TASK DESCRIPTION: Reproduce the listing below line for line, without changing anything.

═══ SUPPLIED MATERIAL

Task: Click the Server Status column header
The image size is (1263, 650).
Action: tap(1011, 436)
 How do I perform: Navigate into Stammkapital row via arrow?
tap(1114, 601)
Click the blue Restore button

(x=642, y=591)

══════

FINAL RESULT:
Task: Click the Server Status column header
The image size is (1263, 650).
Action: tap(1011, 436)
 How do I perform: Navigate into Stammkapital row via arrow?
tap(1114, 601)
Click the blue Restore button

(x=642, y=591)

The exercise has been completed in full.